━━━━━ ENTRIES SHOWN ━━━━━

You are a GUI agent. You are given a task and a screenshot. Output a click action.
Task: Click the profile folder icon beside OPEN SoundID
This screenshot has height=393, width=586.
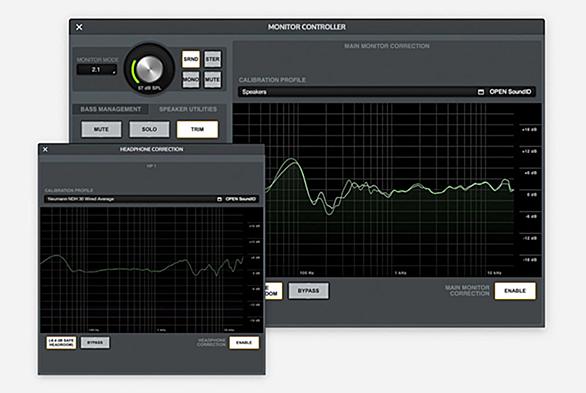pyautogui.click(x=481, y=92)
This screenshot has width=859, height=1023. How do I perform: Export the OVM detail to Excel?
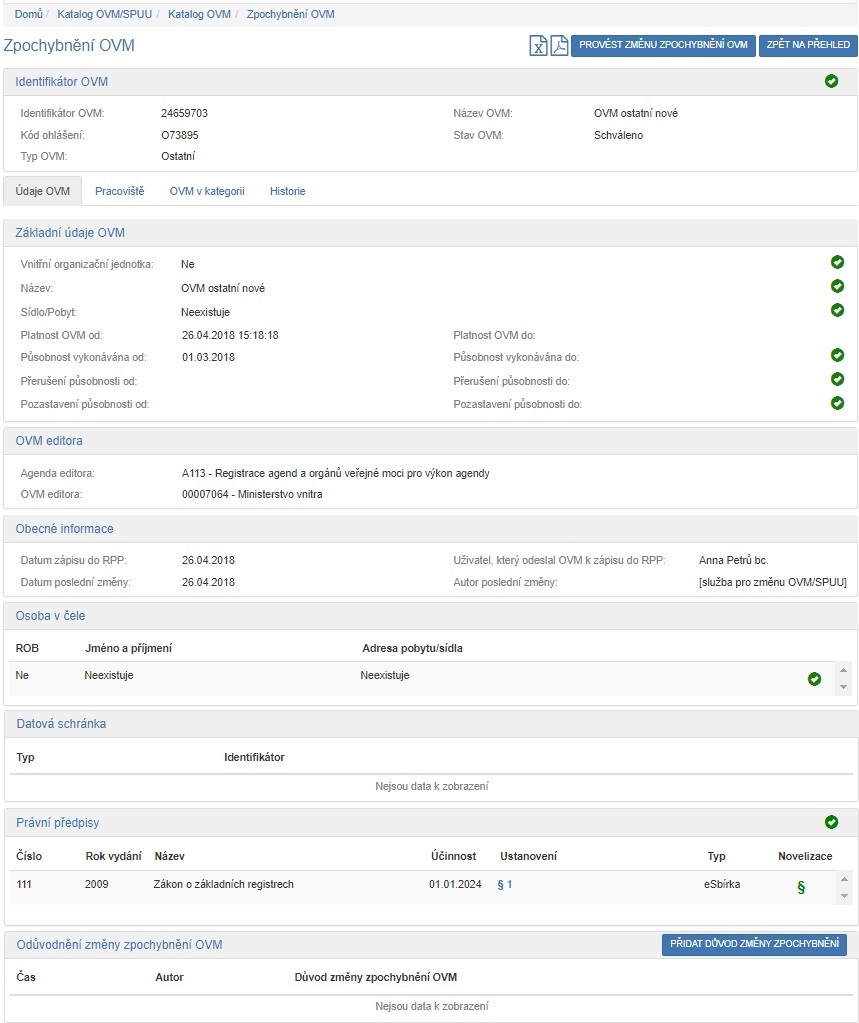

━━━━━

■ WORK TO BE COMPLETED
Set down exactly and only the lines from the line that contains "This screenshot has height=393, width=586." through the last line of the entries above, with both of those lines included and the pictures left out.

■ RESPONSE BOX
This screenshot has height=393, width=586.
pyautogui.click(x=481, y=92)
This screenshot has width=859, height=1023. How do I perform: Export the OVM detail to Excel?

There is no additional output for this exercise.